Task to complete: Scan the material below and copy every line holding the word "computer".

──────── Extracted material ────────

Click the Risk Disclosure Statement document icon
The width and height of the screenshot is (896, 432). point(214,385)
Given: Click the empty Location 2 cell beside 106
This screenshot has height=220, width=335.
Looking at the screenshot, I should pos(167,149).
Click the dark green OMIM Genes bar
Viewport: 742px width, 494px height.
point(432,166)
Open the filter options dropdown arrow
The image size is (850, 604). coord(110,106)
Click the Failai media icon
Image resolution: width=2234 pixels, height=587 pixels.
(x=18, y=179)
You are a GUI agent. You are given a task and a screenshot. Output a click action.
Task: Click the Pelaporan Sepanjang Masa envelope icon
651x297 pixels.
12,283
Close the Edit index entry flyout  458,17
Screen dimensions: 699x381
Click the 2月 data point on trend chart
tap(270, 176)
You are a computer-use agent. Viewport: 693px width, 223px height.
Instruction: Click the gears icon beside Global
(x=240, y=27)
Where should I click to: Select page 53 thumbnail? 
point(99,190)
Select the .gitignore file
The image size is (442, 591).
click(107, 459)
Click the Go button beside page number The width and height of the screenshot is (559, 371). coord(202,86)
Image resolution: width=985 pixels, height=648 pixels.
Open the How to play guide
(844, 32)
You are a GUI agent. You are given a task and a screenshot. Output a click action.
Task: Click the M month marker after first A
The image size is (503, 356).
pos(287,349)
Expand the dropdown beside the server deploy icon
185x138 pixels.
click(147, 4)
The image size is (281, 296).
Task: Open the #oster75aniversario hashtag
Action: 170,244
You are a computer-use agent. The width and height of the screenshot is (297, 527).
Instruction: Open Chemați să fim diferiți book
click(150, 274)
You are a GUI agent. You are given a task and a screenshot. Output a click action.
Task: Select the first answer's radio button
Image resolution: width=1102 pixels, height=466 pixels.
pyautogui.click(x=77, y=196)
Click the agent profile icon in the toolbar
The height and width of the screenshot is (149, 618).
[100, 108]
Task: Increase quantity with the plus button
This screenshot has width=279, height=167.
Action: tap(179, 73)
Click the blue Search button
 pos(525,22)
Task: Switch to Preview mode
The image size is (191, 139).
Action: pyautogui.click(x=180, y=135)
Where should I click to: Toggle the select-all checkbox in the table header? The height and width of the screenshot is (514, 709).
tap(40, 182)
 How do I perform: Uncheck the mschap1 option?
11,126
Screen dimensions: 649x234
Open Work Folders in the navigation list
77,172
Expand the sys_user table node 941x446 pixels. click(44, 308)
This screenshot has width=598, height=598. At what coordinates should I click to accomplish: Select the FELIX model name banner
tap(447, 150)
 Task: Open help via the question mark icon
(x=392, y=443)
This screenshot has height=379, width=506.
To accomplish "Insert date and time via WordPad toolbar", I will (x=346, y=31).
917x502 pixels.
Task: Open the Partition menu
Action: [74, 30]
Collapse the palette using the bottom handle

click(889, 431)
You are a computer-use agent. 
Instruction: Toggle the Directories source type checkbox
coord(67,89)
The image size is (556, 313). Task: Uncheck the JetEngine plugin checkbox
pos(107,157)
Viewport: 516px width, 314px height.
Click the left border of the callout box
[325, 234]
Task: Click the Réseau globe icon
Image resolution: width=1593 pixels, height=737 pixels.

────────

Worked solution:
You are a computer-use agent. Viewport: 693px width, 223px height.
You are a computer-use agent. The width and height of the screenshot is (297, 527).
You are a computer-use agent. 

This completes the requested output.